Prominences

Solar eclipse on 21 August 1914

E-Pics Image Archive Online (external link)

Discovery of prominences

During the total solar eclipse visible in Southern France and Northern Italy on 8 July 1842, several astronomers spotted reddish, cloud-like shapes protruding into the corona at individual points on the moon’s edge during the totality. Afterwards, it became apparent that similar observations had been made during earlier solar eclipses but subsequently overlooked.     

These prominences were then made the main attraction on the programme for the total solar eclipse expected in East Prussia on 28 July 1851. Numerous observations of these formations were made, without coming to a consensus on their nature. While some considered the prominences as real, sublunary and probably linked to sunspots and faculae, others believed they could provide a sufficient optic explanation for them. 

Both camps prepared a programme for the solar eclipse in Spain on 18 July 1860. Immediately after the observation, each camp believed they had won. Using photographs taken during the eclipse, however, Angelo Secchi (external link), Warren De la Rue (external link) and others were able to prove with certainty that the prominences do not alter their position against the sun; the moon in fact glides over them. The decision was now unequivocal and observations during subsequent eclipses confirmed it.

In 1868 Joseph Lockyer (external link) and Jules Janssen (external link) managed to demonstrate that prominences can be rendered visible at any time with the aid of the spectroscope, i.e. even in the absence of the moon. Key conclusions could be drawn from a longer series of regular prominence observations.

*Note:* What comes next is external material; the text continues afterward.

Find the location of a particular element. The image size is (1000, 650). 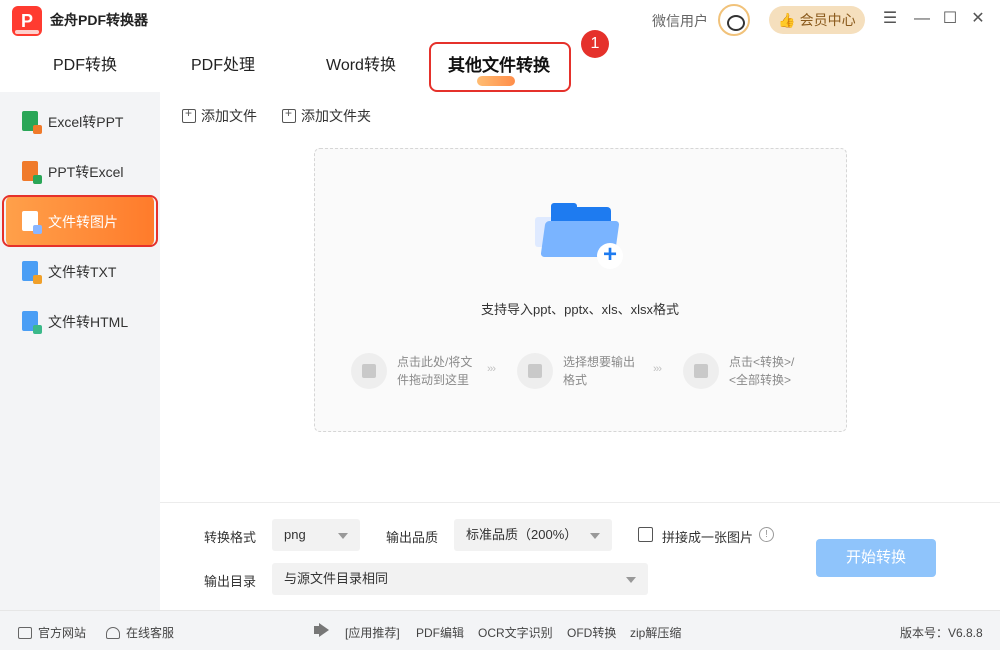

menu-icon: ☰ is located at coordinates (890, 19).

Alfred Wolfer's prominence observations

In the early 1880s, in agreement with his superior, Rudolf Wolf, Alfred Wolfer expanded the Eidgenössische Sternwarte's active programme by taking daily photographs of sunspots and faculae on the sun in the projected image and regularly observing and measuring the prominences on the sun’s edge with a spectroscope. With his series of observations, Alfred Wolfer aimed to compile records for studies on the relationships between spots, faculae and prominences, as well as their distribution in the direction of the sun's rotation.